Снимая халат, она начала говорить о том, что есть район Китая, где все женщины так сложены.
— Настоящие кадиллаки, — сказала она со смехом и развела в стороны свои большие руки, чтобы наглядно показать величину. Она протянула нам магазинный пакет из плотной бумаги и наклонилась расшнуровать ботинки.
— Только не открывайте сразу, — сказала она. — Поставьте на кухонный стол и дуйте за матерью, где она там прячется.

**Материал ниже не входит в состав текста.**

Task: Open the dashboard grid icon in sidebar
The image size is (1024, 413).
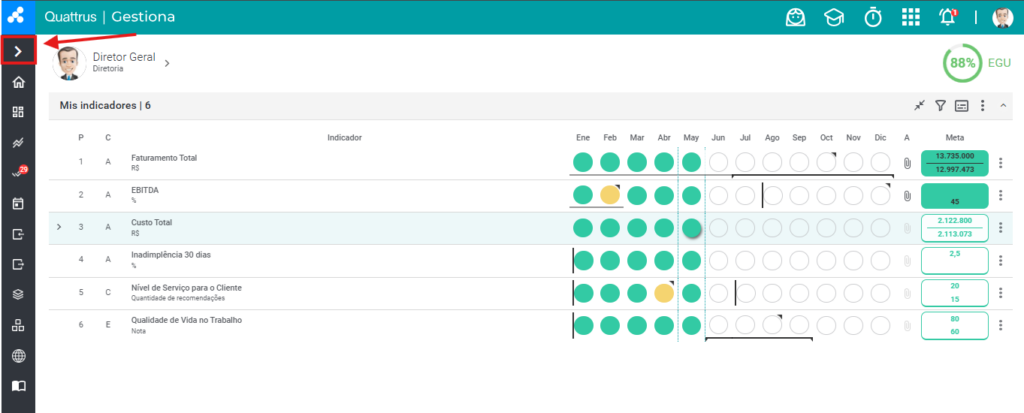Action: pyautogui.click(x=18, y=112)
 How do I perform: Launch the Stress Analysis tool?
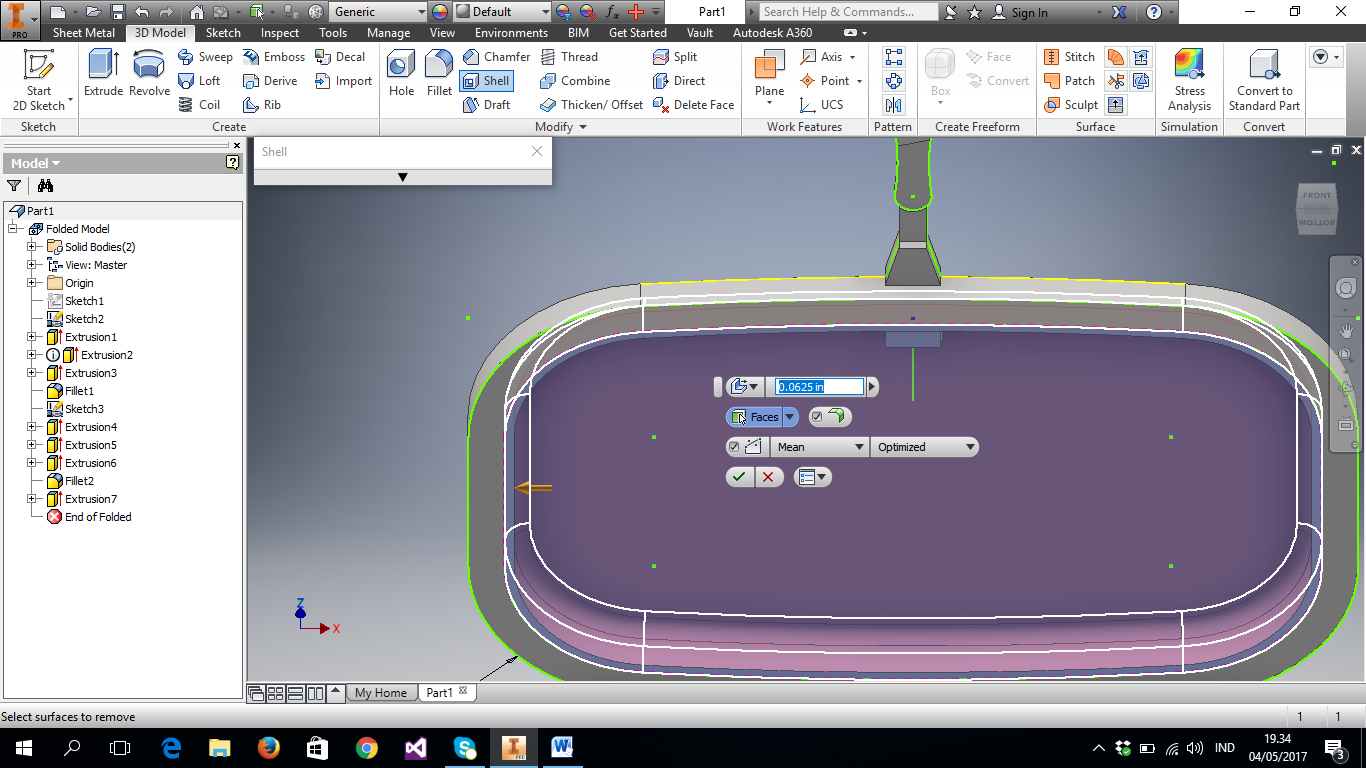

— Она спит, — буркнул Манни.
Ни в какую кухню мы продукты не понесли. Вытряхнули все на ковер общей комнаты и набросились на хлеб и сыр, запихивали еду в рот горстями, пили молоко прямо из пакета и все трое нахально смотрели Лине прямо в глаза. Она блеснула в нашу сторону своими широкими, длинными лошадиными зубами. Ботинки кинула в угол.
— Потише, не торопитесь, — сказала она. — А то подавитесь. Товарищ! — прогремела она, перешагнув через нас, и Ма прибежала бегом, кинулась Лине в могучие объятия и, плача, зарылась лицом в ее шелковистые черные волосы.
Лина постояла так некоторое время, потом полезла в карман халата, вытащила бумажную салфетку, взяла лицо Ма в руки и вытерла его, заводя пряди волос ей за уши. Мы сидели на полу в каком-нибудь шаге от них, и чем дольше Лина там стояла, ласково приводя Ма в порядок, тем меньше внимания мы обращали на еду. А потом Лина принялась обцеловывать Ма маленькими мягкими поцелуями, все лицо ими покрыла, даже нос и брови. Потом прижала губы к губам Ма и держала их так, мягкие и неподвижные, и никто — ни я, ни Ма, ни Джоэл, ни Манни, никто — не проронил ни слова. Говорить было нечего.
Другая саранча
Мы зашли в сад Старика и стали угощаться. У Старика была высокая живая изгородь, а вела к нему грунтовая дорога, почти непроходимая для наших велосипедов — вся в ухабах и рытвинах. Но мы одолели дорогу, продрались сквозь изгородь, зашли в сад и стали угощаться. Кусали, топтали, мусорили, а когда подняли головы, Старик смотрел на нас с веранды, просто смотрел.
— Животные, — прошипел он. Вид был такой, что сейчас плюнет. — Саранча.
Нам стало перед ним стыдно. Он был очень старый.
— Это ваш сад? — спросил Манни. Джоэл выпустил из руки помидор, потом вытер рот тыльной стороной ладони.
Старик открыл сетчатую дверь и сошел к нам. Опустился на колени и, передвигаясь по грязной земле, стал щупать сломанные стебли. Подобрал полусъеденный огурец, стер с него землю, потом открыл карманный нож и обрезал надкушенную часть. То, что мы вырвали с корнем, посадил обратно. Он скованно, с трудом ползал на четвереньках, а мы стояли над ним и смотрели.
Старик рассовал собранные куски овощей нам в охапки и повел нас на веранду. Мы вывалили все на раскладной карточный стол.
— А что такое саранча? — спросил Джоэл.
— Что рой саранчи оставил, то большая саранча поела; что большая саранча оставила, то юная саранча поела; что юная саранча оставила… — Старик приумолк и, сужая глаза, достал взглядом каждого по очереди, — то другая саранча поела[8].